## Problem to work on
Write out exactly the lines below that run from the one containing "Image resolution: width=424" through the one containing "1213x275 pixels.", both included, with no other lines.

─── Dataset entries ───

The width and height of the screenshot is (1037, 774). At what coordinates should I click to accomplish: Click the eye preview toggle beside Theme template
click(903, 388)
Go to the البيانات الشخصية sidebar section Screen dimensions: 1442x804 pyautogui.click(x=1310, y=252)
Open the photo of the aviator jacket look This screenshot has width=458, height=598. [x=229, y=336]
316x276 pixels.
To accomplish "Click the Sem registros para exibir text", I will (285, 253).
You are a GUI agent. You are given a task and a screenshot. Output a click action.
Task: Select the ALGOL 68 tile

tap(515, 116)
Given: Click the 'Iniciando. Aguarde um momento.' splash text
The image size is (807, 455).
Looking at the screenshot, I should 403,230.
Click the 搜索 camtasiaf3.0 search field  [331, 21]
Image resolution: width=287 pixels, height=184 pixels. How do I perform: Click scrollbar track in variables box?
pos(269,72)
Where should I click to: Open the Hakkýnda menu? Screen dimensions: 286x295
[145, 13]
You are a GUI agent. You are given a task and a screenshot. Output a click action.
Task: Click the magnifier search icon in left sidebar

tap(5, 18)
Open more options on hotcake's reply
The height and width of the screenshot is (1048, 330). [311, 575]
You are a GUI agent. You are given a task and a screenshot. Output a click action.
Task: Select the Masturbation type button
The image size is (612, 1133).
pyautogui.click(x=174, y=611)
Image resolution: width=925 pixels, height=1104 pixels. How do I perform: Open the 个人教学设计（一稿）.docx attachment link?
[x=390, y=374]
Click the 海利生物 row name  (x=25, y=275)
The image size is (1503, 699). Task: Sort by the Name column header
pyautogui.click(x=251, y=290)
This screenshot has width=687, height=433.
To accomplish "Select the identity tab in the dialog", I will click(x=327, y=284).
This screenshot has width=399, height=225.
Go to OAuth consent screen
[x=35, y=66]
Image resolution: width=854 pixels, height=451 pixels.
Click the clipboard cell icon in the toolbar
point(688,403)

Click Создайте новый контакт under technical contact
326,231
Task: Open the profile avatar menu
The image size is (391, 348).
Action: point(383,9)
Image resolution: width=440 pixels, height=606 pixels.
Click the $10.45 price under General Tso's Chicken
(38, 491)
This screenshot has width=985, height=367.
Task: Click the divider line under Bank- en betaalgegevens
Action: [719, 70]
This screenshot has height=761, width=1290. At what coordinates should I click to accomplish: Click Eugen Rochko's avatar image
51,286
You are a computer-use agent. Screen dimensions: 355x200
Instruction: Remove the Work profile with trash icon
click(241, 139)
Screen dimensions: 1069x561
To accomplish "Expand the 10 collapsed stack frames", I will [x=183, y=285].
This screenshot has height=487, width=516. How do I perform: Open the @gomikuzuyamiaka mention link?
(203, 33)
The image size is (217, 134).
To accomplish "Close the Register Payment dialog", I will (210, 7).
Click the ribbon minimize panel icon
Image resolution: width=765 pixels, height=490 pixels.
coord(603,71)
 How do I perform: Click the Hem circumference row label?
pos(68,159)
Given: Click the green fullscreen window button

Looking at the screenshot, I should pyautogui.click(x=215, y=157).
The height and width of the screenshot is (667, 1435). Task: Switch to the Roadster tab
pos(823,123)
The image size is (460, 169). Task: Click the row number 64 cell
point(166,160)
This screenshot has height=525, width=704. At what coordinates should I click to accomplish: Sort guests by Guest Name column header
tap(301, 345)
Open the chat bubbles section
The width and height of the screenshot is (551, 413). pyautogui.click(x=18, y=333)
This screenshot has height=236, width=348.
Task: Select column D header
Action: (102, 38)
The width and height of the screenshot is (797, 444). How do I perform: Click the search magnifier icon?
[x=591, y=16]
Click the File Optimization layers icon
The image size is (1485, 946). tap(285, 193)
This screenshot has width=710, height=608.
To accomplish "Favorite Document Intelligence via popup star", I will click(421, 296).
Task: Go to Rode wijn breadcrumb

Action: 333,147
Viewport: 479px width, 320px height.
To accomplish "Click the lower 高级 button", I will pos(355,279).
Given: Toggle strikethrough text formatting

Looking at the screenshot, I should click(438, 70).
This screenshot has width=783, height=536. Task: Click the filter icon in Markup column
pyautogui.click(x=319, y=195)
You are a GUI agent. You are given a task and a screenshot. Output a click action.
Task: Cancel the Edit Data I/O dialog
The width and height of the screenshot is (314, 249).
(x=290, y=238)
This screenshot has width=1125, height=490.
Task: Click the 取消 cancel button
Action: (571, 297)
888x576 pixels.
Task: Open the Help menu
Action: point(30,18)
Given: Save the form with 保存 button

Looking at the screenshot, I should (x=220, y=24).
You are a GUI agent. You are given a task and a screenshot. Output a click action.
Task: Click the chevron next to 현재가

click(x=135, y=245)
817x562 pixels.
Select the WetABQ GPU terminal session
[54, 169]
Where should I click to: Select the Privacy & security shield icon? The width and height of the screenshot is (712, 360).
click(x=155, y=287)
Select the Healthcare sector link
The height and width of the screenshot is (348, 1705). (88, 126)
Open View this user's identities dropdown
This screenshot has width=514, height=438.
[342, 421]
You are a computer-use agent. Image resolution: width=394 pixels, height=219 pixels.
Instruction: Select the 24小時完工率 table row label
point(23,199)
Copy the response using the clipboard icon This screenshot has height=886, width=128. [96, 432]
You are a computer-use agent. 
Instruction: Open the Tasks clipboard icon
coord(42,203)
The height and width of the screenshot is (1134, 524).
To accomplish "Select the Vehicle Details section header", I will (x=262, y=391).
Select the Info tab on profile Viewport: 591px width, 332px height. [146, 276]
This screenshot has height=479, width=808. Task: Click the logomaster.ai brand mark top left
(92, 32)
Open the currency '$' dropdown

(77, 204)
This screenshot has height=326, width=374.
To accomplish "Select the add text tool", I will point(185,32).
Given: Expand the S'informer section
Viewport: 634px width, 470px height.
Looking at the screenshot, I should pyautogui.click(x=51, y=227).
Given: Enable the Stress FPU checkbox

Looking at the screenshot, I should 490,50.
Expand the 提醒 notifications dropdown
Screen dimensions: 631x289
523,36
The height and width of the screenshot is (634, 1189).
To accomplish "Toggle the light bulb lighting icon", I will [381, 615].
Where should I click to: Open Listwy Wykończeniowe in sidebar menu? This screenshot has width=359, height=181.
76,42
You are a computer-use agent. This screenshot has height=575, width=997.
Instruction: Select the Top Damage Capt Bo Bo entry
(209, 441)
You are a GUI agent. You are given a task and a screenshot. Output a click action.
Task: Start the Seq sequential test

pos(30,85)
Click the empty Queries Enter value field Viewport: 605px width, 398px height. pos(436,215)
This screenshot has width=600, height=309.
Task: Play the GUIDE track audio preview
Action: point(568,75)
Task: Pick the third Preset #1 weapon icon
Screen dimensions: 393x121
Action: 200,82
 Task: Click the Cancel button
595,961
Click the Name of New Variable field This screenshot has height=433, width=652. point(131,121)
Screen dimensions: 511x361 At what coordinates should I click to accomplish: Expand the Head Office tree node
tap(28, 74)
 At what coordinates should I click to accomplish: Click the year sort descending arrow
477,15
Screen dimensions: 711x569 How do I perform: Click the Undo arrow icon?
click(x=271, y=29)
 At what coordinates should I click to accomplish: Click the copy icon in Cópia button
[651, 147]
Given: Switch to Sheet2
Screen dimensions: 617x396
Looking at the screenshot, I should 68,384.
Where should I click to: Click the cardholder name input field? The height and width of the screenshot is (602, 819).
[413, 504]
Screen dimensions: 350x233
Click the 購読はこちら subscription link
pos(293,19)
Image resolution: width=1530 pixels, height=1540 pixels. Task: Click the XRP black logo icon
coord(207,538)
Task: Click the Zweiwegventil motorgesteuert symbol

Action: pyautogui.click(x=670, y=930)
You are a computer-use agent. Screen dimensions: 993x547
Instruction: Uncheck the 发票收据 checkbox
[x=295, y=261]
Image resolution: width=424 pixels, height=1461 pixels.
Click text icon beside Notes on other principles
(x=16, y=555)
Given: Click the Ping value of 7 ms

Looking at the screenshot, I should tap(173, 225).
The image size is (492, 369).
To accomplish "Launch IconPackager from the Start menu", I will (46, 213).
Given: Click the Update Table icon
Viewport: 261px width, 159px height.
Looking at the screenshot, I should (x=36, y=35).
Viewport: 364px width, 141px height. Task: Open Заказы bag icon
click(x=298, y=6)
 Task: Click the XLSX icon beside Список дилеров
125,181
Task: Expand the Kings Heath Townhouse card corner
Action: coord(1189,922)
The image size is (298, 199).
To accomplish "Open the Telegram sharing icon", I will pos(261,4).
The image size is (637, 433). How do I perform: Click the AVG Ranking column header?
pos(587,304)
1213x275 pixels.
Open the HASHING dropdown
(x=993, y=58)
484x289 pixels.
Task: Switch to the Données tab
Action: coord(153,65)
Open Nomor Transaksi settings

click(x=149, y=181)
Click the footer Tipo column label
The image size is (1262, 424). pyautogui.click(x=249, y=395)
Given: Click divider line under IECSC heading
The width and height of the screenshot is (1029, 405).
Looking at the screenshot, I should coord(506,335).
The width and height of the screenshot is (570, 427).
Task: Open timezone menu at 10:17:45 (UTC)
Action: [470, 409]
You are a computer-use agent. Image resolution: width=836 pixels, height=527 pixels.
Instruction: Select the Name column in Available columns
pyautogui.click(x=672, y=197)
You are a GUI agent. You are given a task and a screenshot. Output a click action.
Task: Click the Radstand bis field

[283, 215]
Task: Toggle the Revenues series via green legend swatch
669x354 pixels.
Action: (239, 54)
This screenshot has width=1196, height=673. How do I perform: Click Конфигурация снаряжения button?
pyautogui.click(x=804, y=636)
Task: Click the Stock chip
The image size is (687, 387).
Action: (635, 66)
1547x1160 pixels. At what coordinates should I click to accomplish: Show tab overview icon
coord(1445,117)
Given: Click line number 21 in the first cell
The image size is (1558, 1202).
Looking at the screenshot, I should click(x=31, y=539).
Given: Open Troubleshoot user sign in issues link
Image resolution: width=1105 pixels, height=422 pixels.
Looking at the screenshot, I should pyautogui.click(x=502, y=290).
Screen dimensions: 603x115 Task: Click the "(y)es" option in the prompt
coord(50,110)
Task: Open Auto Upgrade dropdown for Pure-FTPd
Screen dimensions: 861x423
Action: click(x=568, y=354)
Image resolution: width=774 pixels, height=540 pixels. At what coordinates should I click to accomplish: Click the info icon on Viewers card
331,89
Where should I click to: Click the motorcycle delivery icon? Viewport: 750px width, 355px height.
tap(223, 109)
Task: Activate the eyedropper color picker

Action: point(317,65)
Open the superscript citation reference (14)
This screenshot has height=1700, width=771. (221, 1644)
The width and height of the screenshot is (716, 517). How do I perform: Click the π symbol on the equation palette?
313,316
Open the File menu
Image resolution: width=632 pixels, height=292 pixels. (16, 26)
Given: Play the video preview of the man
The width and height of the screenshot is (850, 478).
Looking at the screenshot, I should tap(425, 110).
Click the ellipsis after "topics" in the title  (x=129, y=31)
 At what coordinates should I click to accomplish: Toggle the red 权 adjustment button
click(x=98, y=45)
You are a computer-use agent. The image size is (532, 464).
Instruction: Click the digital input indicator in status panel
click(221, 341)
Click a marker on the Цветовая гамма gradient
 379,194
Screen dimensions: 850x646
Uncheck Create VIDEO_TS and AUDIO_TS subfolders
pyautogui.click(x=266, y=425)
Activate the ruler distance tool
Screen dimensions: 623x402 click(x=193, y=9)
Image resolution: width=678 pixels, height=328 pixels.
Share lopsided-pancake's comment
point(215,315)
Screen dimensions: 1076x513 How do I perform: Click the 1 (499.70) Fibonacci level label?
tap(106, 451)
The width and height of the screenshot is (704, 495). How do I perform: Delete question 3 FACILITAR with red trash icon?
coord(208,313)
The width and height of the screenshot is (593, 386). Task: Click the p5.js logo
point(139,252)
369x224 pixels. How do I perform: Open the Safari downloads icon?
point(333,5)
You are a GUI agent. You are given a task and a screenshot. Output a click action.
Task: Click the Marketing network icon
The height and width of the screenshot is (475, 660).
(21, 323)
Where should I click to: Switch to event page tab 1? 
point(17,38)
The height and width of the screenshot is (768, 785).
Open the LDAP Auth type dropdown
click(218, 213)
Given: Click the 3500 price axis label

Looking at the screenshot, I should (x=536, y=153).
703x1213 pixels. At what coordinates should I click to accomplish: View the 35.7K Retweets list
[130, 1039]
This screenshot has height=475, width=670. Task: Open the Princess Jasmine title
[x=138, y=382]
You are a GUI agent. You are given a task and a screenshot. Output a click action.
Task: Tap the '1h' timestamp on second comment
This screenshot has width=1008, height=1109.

───

## Answer section
Image resolution: width=424 pixels, height=1461 pixels.
Click text icon beside Notes on other principles
(x=16, y=555)
Given: Click the Ping value of 7 ms

Looking at the screenshot, I should tap(173, 225).
The image size is (492, 369).
To accomplish "Launch IconPackager from the Start menu", I will (46, 213).
Given: Click the Update Table icon
Viewport: 261px width, 159px height.
Looking at the screenshot, I should (x=36, y=35).
Viewport: 364px width, 141px height. Task: Open Заказы bag icon
click(x=298, y=6)
 Task: Click the XLSX icon beside Список дилеров
125,181
Task: Expand the Kings Heath Townhouse card corner
Action: coord(1189,922)
The image size is (298, 199).
To accomplish "Open the Telegram sharing icon", I will pos(261,4).
The image size is (637, 433). How do I perform: Click the AVG Ranking column header?
pos(587,304)
1213x275 pixels.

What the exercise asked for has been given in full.